Le previsioni sono sempre complesse e incerte. Non vogliamo perderci in molteplici proiezioni, ma concentrarci sui temi che riguardano il Patrimonio Svizzero e il pubblico che ci sostiene. Quali sono le prospettive, come si evolveranno i nostri paesaggi e i nostri siti, tutelati o meno?
A prima vista, vedremo senza dubbio un ritmo di costruzione molto accelerato, soprattutto sull’altopiano svizzero. Se durante il periodo in questione la popolazione continuasse ad aumentare di oltre 100 000 persone all’anno, allora la Svizzera avrebbe circa 12 milioni di abitanti. Sarà quindi necessario fare spazio all’equivalente della popolazione di un secondo bacino del Lago di Ginevra e di una seconda conurbazione zurighese. Gli specialisti della pianificazione territoriale rispondono a questa sfida sottolineando la necessità di densificare ulteriormente i complessi urbani esistenti.
Si tratta di una risposta (troppo) facile, perché ignora le numerose contraddizioni che, secondo un consenso ampiamente condiviso tra tutela dei siti e ambienti immobiliari, ostacolano i grandi progetti di “rinnovamento” urbano. Radersi come faceva Haussmann a Parigi suscita grande riluttanza tra le popolazioni interessate. In una democrazia tali opposizioni difficilmente possono essere trascurate, un fatto ovvio che ha reso Le Corbusier un grande ammiratore delle dittature di tutti i colori. Ceausescu, che perseguì una spietata politica di rinnovamento urbano in Romania, incontrò la fine che conosciamo. Se la Svizzera resta una democrazia, la politica di densificazione conoscerà senza dubbio i suoi limiti.

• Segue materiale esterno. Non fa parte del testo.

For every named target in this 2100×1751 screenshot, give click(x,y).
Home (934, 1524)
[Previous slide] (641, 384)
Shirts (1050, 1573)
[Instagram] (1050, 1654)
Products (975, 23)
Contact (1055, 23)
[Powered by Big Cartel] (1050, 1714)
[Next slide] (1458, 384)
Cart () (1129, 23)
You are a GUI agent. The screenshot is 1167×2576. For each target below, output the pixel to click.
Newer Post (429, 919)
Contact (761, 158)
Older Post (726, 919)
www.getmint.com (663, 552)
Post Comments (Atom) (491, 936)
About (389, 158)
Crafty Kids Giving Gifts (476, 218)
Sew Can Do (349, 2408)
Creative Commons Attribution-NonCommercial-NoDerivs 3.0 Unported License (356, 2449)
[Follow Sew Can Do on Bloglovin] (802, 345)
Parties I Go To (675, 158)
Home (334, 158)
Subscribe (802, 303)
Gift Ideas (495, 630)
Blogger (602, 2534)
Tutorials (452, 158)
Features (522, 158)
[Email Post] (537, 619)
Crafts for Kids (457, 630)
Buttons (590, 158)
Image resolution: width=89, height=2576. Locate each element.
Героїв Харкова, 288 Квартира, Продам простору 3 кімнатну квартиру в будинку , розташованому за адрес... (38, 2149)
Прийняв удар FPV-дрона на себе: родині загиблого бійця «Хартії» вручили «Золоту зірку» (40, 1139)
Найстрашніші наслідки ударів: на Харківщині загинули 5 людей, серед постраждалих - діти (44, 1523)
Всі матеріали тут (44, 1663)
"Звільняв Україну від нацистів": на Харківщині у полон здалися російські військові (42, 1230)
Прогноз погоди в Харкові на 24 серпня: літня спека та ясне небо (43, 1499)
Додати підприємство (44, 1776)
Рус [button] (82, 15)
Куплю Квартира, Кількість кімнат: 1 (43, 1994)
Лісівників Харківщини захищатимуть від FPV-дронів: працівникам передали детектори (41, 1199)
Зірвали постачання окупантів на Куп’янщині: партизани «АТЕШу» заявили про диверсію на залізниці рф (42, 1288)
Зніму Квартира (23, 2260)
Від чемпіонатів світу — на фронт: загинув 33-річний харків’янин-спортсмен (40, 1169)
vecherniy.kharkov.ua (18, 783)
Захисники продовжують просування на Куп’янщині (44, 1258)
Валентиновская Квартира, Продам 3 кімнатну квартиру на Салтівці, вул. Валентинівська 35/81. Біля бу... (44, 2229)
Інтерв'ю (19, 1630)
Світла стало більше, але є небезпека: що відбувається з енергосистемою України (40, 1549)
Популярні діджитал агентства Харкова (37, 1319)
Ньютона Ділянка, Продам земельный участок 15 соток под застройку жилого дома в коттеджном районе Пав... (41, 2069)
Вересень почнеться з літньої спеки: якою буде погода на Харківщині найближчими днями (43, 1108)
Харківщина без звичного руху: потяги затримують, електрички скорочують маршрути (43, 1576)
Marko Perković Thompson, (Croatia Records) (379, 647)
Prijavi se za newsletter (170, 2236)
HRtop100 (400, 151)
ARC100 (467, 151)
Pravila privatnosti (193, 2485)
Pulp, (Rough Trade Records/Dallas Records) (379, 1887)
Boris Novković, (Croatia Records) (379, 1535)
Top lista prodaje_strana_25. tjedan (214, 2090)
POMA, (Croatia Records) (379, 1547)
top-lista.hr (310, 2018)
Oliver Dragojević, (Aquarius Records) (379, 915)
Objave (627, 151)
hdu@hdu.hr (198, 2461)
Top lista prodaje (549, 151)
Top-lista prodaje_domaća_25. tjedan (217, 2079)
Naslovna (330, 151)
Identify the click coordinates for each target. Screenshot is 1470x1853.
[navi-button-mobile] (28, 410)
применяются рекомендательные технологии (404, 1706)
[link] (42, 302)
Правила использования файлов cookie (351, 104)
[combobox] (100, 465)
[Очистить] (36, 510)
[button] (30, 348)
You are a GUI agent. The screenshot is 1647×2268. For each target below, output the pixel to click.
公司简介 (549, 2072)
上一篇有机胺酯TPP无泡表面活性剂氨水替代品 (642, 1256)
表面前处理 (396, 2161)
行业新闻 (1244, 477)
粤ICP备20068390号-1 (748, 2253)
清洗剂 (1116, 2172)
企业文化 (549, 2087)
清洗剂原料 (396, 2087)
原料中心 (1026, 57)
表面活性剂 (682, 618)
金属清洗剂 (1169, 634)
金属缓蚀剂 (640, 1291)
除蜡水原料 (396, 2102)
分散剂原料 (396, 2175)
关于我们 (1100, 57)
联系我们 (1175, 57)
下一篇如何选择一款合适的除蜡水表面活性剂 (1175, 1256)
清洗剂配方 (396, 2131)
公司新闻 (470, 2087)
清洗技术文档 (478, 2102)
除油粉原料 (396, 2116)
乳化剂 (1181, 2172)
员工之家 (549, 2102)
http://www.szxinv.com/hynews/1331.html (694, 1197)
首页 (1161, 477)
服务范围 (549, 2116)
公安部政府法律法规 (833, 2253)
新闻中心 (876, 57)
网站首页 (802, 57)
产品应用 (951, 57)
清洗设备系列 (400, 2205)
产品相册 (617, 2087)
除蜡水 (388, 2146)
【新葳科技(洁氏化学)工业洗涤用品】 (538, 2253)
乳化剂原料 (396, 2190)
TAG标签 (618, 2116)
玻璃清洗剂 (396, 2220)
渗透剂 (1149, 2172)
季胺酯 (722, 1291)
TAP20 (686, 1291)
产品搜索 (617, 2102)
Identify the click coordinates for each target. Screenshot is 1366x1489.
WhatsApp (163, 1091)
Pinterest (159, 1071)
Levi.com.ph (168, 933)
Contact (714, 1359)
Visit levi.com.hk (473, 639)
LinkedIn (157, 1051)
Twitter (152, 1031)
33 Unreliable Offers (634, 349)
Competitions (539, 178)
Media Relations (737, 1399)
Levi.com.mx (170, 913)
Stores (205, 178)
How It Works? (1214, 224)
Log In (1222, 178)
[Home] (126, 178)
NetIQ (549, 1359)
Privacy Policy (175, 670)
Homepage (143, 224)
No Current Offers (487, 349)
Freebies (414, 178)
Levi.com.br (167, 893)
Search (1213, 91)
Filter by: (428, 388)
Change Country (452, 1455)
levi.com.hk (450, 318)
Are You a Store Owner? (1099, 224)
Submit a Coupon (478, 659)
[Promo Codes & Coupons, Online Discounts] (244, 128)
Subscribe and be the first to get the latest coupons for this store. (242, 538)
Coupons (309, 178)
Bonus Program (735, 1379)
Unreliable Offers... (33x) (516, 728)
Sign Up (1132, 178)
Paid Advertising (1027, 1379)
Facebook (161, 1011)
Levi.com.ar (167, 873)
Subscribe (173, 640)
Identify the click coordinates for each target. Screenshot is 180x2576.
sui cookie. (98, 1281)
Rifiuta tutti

Cosa fare allora? Un modo per uscire da questa situazione sarebbe ovviamente quello di tornare alla strategia perseguita fin dall’adozione della legge sulla pianificazione territoriale (LAT), vale a dire la netta separazione tra le aree da sviluppare e gli spazi che dovrebbero rimanere verdi. Il moltiplicarsi dei conflitti intorno alla densificazione è stato il risultato soprattutto del successo della LAT che ha reso difficile, se non impossibile, costruire al di fuori delle zone edificabili esistenti. Se questo scudo venisse tolto, come si fanno sentire alcune voci nel mondo immobiliare, le conseguenze sul numero di unità abitative costruite sarebbero senza dubbio significative, almeno a breve termine. A lungo termine, gli effetti si perderanno sicuramente quando la popolazione supererà i 15 milioni. Cosa faremo in questo momento più lontano? Radere al suolo le foreste, rigidamente protette dal 1877?
Dibattito eclissato
Nel frattempo, i nostri deputati stanno facendo di tutto per eclissare queste grandi domande. Il dibattito ruota intorno alle opposizioni che la maggioranza delle Camere federali vorrebbe rendere più costose, più difficili e più limitate nella loro portata. In tribunale, attualmente, hanno molto spesso successo, nonostante la loro denigrazione che li vede considerati “abusivi” da gran parte della stampa. Tuttavia, queste opposizioni permettono spesso di bloccare i peggiori slittamenti architettonici. La politica perseguita dalla maggioranza parlamentare ha quindi accelerato la bruttezza del nostro Paese, come recentemente deplorato da “Le Monde” e dalla rivista della “Neue Zürcher Zeitung”.
Come sarà la Svizzera da qui al 2050? Insomma più densamente popolata, meno verde e soprattutto più brutta.